Positional relationships between protein coding genes (PCGs) and transposable elements (TEs). (a) Stacked bar chart showing the proportion of closest PCGs or TEs upstream or downstream of PCGs and TEs in comparison with the proportion in the entire genome (All). *, P < 2.2 × 10⁻¹⁶ (Fisher's exact test). (b, c) Stacked bar chart showing the proportion of closest PCGs or TEs upstream or downstream of PCGs (P1–P4 in (c)) and TEs (T1–T8 in (d)) per cluster in comparison with the observed proportions in the entire PCGs or TEs (All). *, P = 0 (permutation test). (d–f) Histograms showing distance from PCGs in P3(d) or TEs in T4 and T5 (e, f, respectively) to the closest PCGs (left) or TEs (right) per cluster.

Fig. 6

Chromatin organization in the common ancestor of bryophytes. Ancestral chromatin organization in bryophytes is inferred by chromatin synapomorphies shared by three bryophyte species.

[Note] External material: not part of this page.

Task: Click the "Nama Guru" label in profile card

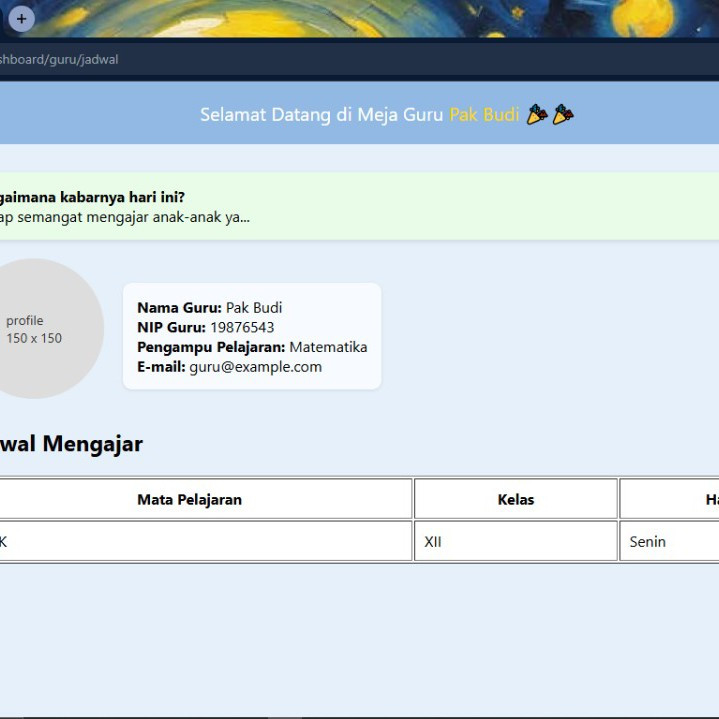Action: 179,308
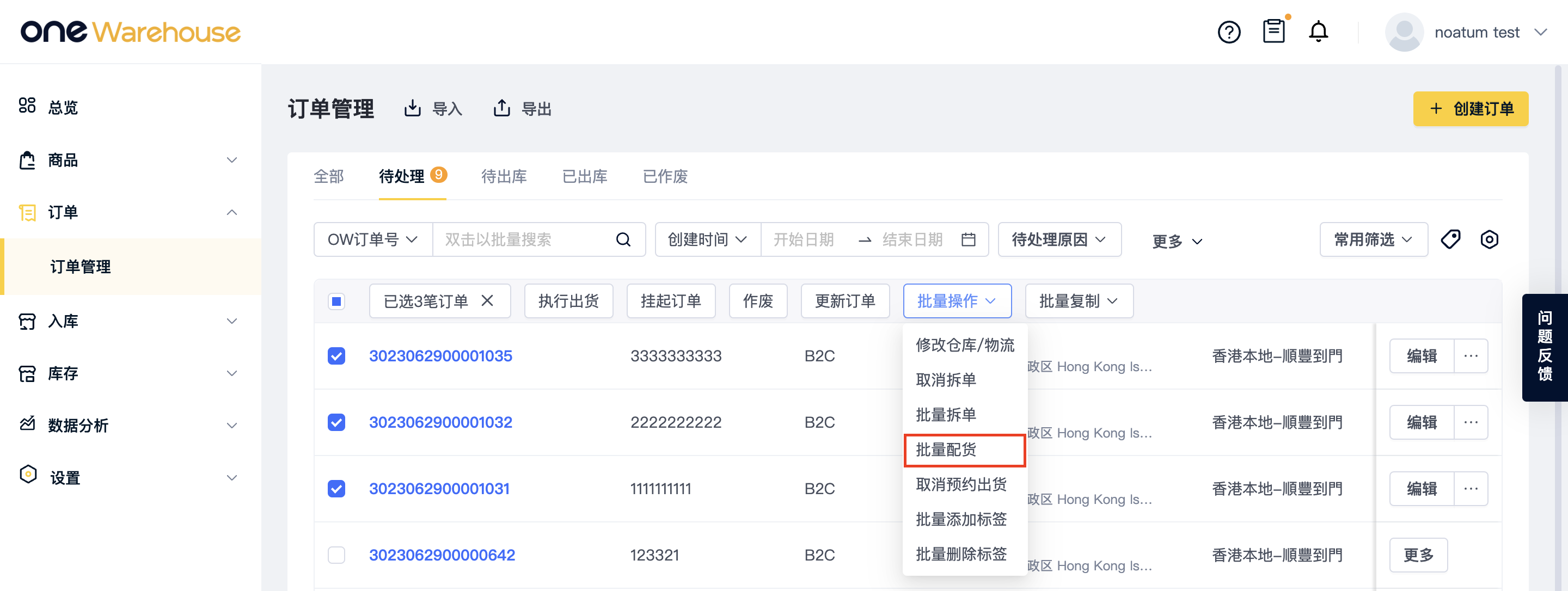Switch to the 待出库 tab
Screen dimensions: 1568x591
[x=504, y=176]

In contrast to the large pericentromeric heterochromatin observed in flowering plants (colored in orange), the constitutive heterochromatin of bryophytes forms small units and is scattered over chromosomes in bryophytes (orange bars). These constitutive heterochromatin marked by H3K9me (red circles) and DNA methylation (brown circles) primarily consist of TEs (orange box). In addition, facultative heterochromatin marked by H3K27me3 (blue circles) contains not only PCGs (blue box) but also TEs.